Travelyaari.com
- Website type: Private
- Available in: English
- Founded: April 2008
- Headquarters: Bengaluru, India
- Area served: India
- Founders: Aurvind Lama, Parthasarthi Sinha, and Prateek Nigam.
- Industry: Travel services
- Products: Bus booking, Travel Agent booking, Bus ERP
- Website: travelyaari.com
- Current status: Active

= Travelyaari =

Travelyaari.com is an Indian bus booking company headquartered at Bangalore, India. With a network of over 3,500 bus operators on its website and 150,000 bus options per day on 45,000 routes, it has served over 150 million bus travelers till date. It books 150,000-200,000 bus tickets daily through Mantis Technologies platform. It also enables 8,000-9,000 offline travel outlets to help them book bus tickets.

==About==
Travelyaari.com is a brand of Mantis Technologies Pvt. Ltd. Mantis, through its wide range of online products (i.e. Travelyaari, BusCRS.com, IamGDS.com, BusTicketBooking API) has incorporated the internet into the bus industry. Thus making the industry more accessible, organised, transparent, efficient and collaborative. Travelyaari.com also has a tours section which offers handpicked travel packages at affordable prices.

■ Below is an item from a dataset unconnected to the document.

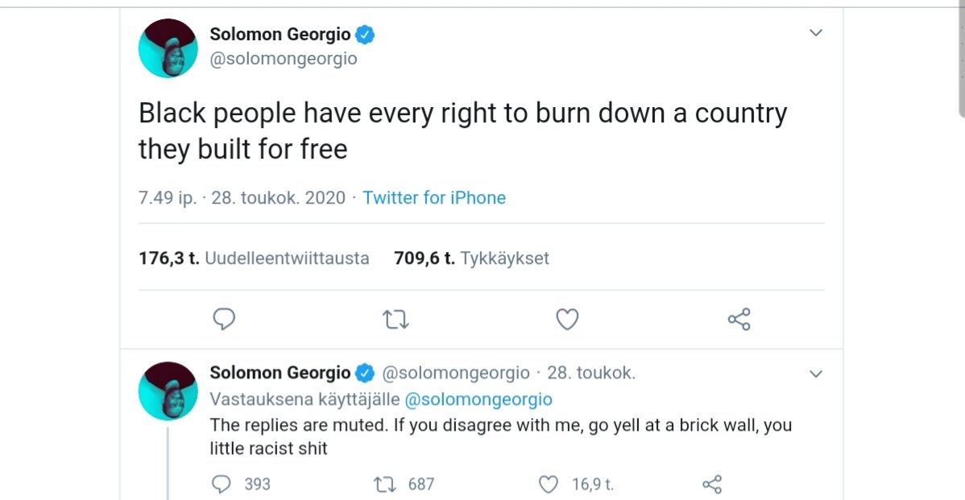Click the profile avatar on reply tweet
The height and width of the screenshot is (500, 965).
tap(168, 390)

Travelyaari is an Indian online bus ticketing website with its offices in Bangalore and other major cities like Ahmedabad, Delhi, Mumbai, Pune, and Chandigarh.

It claims to have 1.54 million monthly visits as per Similarweb. and expects a turnover of about $200–250 million for the financial year ending March 2018.

Travelyaari has features in their online booking system that maintain the safety of single women passengers. It also provides insurance that provides bus travelers protection against last minute cancellations and accidents.

==History==
Travelyaari.com started operations in year 20 April 2007 by IIM Ahmedabad Graduates and industry professionals, Parthasarthi Sinha, Aurvind Lama and Prateek Nigam.

Mantis Technologies, Travelyaari's parent company, also develops a global distribution systems for bus operators to manage their inventories and operations.